Entonces aquel discípulo a quien Jesús amaba dijo a Pedro: ¡Es el Señor!
En el Nuevo Testamento encontramos dos relatos de pescas milagrosas (Lc. 5:5; Jn. 21:3). Una sucedió al principio del ministerio del Señor, cuando llamó por primera vez a sus discípulos, y la otra después de su resurrección, cuando, en su gracia, reafirmó ese llamamiento a seguirlo. La primera pesca milagrosa, descrita en Lucas 5, tuvo como protagonista a Simón Pedro. Allí, él se dio cuenta que Cristo tenía poder sobre la creación y que realmente era una Persona divina. Pedro pudo dejar sus redes y confiar plenamente en que el Maestro supliría todas sus necesidades mientras cumplía su ministerio como “pescador de hombres”. Sin embargo, Simón Pedro había fallado gravemente, pues confió demasiado en su propio amor hacia el Señor. Se había jactado de que él no negaría a Cristo, incluso si todos los demás lo hicieran, pues amaba al Señor “más que estos” (véase Mt. 26:33 y Jn. 21:15). Aquí vemos el peligro de confiar en nuestro amor por el Señor, en lugar de confiar en su amor hacia nosotros como un “discípulo al que Jesús amaba”.
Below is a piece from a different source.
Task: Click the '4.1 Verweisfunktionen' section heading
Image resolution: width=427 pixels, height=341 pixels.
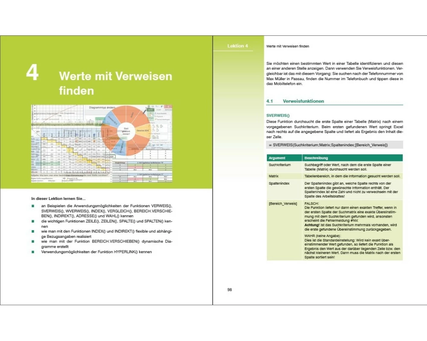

En una ocasión, después de su resurrección, el Señor apareció a sus discípulos junto al mar de Tiberias. Ellos habían estado trabajando en vano durante toda la noche. Cuando lo vieron, los discípulos no se dieron cuenta quién era aquel que estaba en la playa. Pero cuando echaron la red a su orden, y vieron la multitud de peces que capturaron, el discípulo al que Jesús amaba dijo: “¡Es el Señor!” Juan fue el primero en discernir y declarar quién era aquel Extranjero. Pedro, en conformidad con su naturaleza impulsiva, se lanzó inmediatamente al agua. Actualmente, el discernimiento espiritual parece ser un bien cada vez más escaso entre el pueblo del Señor. ¿Qué es lo que nos permite discernir más claramente la voz o la voluntad de Dios? La respuesta es clara: permanecer habitualmente en Cristo, siendo conscientes de su amor y buscando su aprobación, tal como lo ejemplifica “el discípulo al que Jesús amaba”.